TEXT PASSAGE >>
5 HEALTH ISSUES WE MUST KNOW



                                               [1] CHAGAS’ DISEASE SPREADING

             CHAGAS’ disease comes from a parasitic transmitted through the feces of a blood sucking insect commonly called the kissing bug. The disease is endemic in rural areas from Mexico to Argentina. An estimated one and a half two million Mexicans are affected with parasite. However, Chagas’ disease is spreading to other part of the world. One way is through blood transfusions. Mexicans biologist Bert Kohlmann explains: we have already got reports from Australia, Europe, the United States of America and Canada of infections through blood transfusions. Migrants from the Americas who are usually healthy give blood and nobody in those other places even thinks about screening for chagas. The world health organization estimates that in the western hemisphere, 16 to 18 million people are infected with the disease and 100 million more are at risk. At present, there is no cure for the disease [chagas], which is often fatal.
                                                     [2]    LIFE-STYLE AND CANCER
          Cancer is overwhelmingly caused by where you are, what you do, and what happens to you in life, rather than by what you are, a study of almost 90,000 twins has shown,” reports London’s newspaper The Guardian. Dr. Paul Lichtenstein of Sweden’s Karolinska Institute led the research team for his study. He says: “Environmental factors are more important than gene factors.” Scientists believe that smoking causes about 35 percent of cancers, while another 30 percent appears to be related to diet. Genetic factors play a part in prostate, colorectal, and breast cancer, but Dr. Tim Key of the Imperial Cancer Research Fund in Oxford, England, advises: “Even if you have….. a family history [of cancer] what you do with your life is much more important. You should not smoke, you should care of your diet. Those things do make a difference.

DATASET EXTRACT >>

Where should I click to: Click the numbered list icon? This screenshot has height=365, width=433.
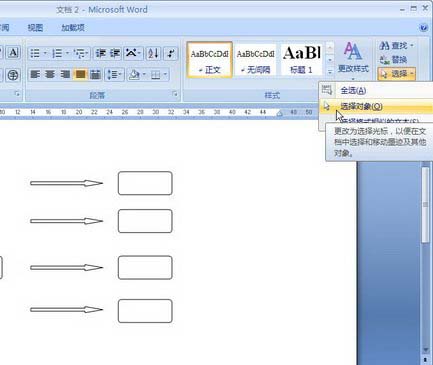[58, 53]
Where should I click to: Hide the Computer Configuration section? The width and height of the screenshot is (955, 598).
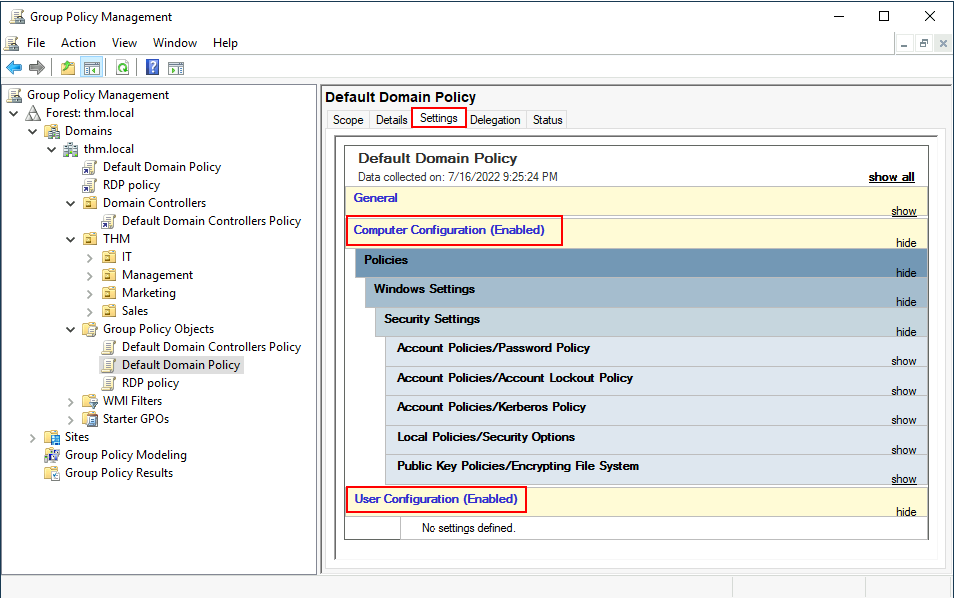pyautogui.click(x=906, y=243)
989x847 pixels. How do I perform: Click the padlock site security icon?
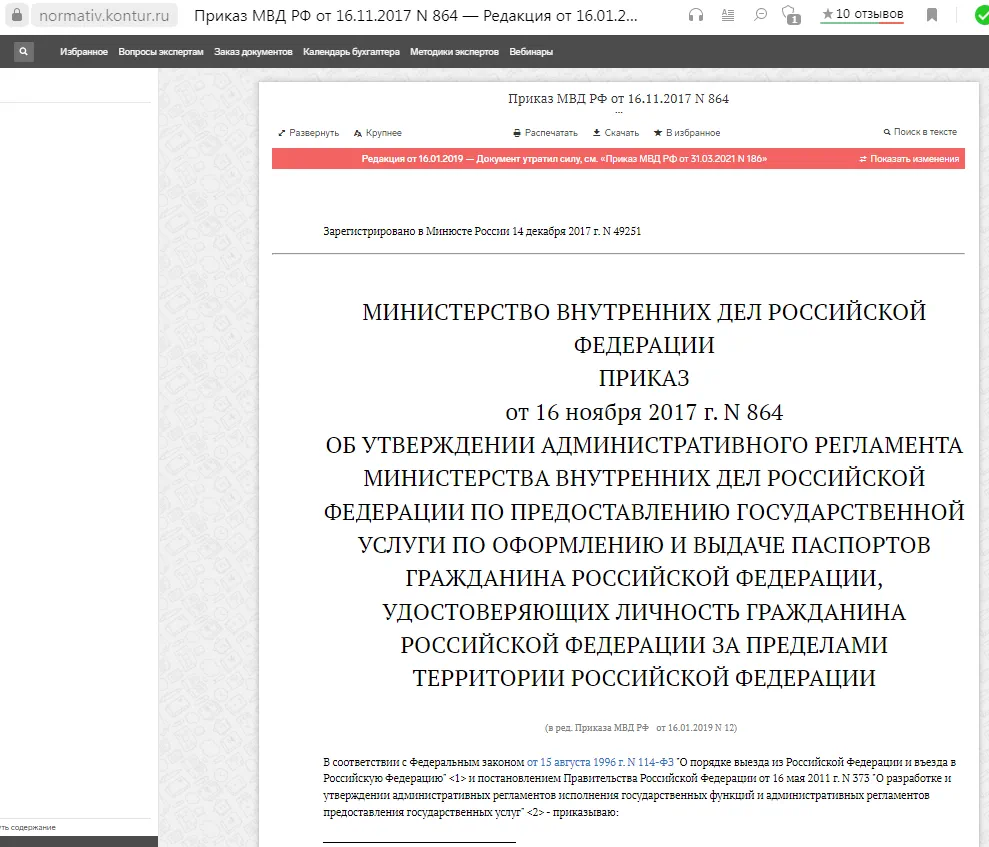pos(15,16)
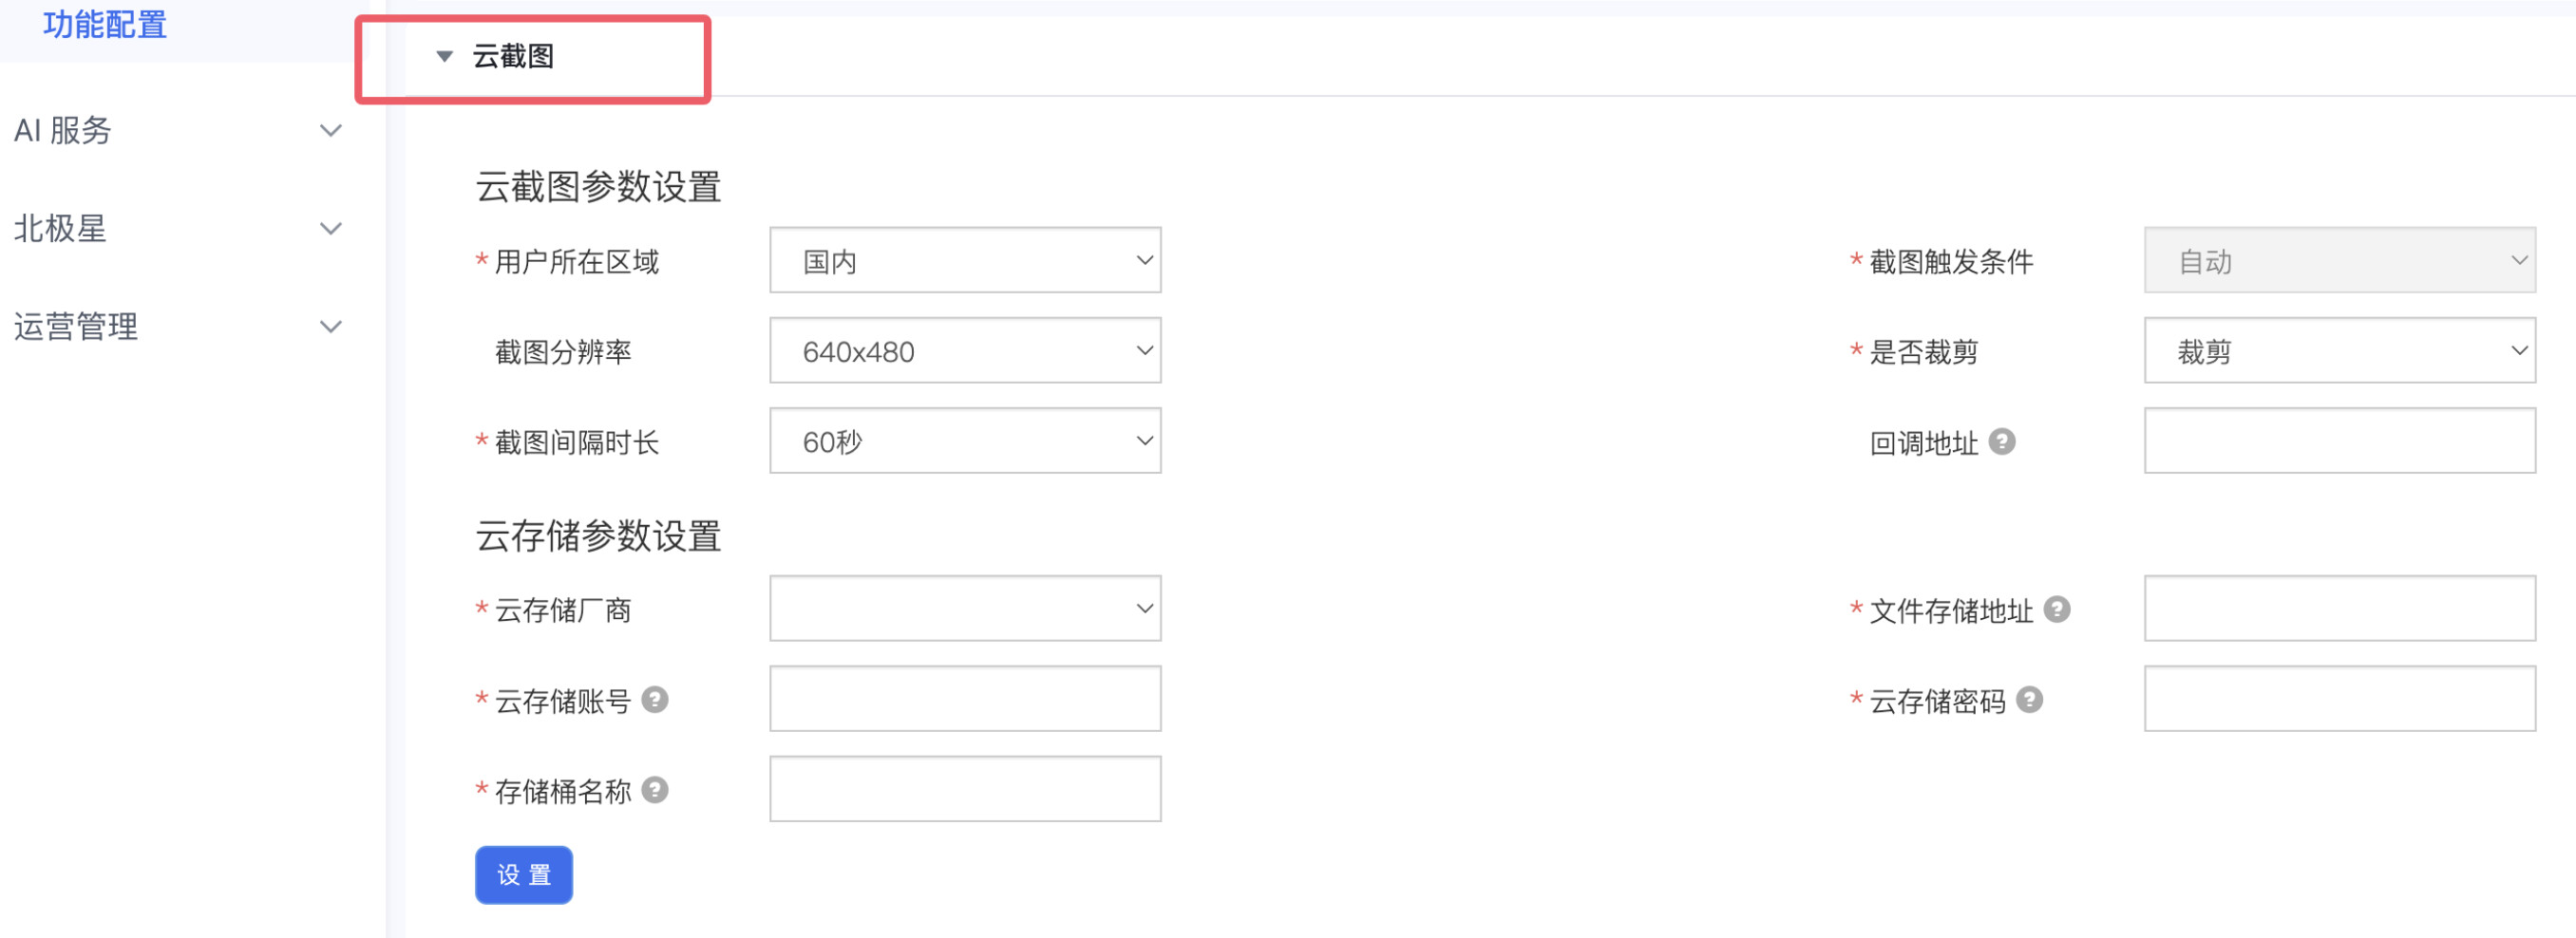Click help icon next to 回调地址

tap(2002, 441)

INSTRUCTIONS FOR THE TASK >>
Write the next part of the article on five health issues, continuing from its final sentence.

ANSWER AREA >>
                                        [3]        PROBLEMS CONNECTED WITH OBESITY

           Obesity is increasing in America. According to estimates from the U.S. Centers for Disease Control and Prevention, the number of obese American adults has increased from 12.5 percent of the population in 1991 to 20 percent in 2016. This increase has affected a number of businesses. Like the airline industry, which was warned in May 2013 that passengers were heavier than they used to be, and was asked to adjust weight estimates accordingly, the funeral industry is retooling to make room for ever-larger Americans. While the standard coffin is 61 centimeters wide, coffins are now available up to 124 centimeters in width and suitably reinforced. Vaults, graves, hearses and even the standardized scoop on the front-end loaders that cemeteries use for grave-digging have also had to be increased in size. People are living larger and dying larger, and industries have to adapt to that situation.

                                             [4]        MALE DEPRESSION

         One of the oldest things about depression is the lingering myth that it is mostly a female disorder from which real men are genetically protected. Specialists say depression remains hidden in men because men visit health professionals less often than women, with less opportunity to talk about their problems and they are less able to articulate emotional distress. So doctors are more familiar with symptoms that are common in female victims of depression. In women depression has a notably different constellation of symptoms than in men. What are some of the symptoms common in male depression? Anger, fatigue, irritability, aggression, a drop in work performance, and a tendency for the sufferer to isolate himself from loved ones and friends. Sadness does always accompany depression –especially for men.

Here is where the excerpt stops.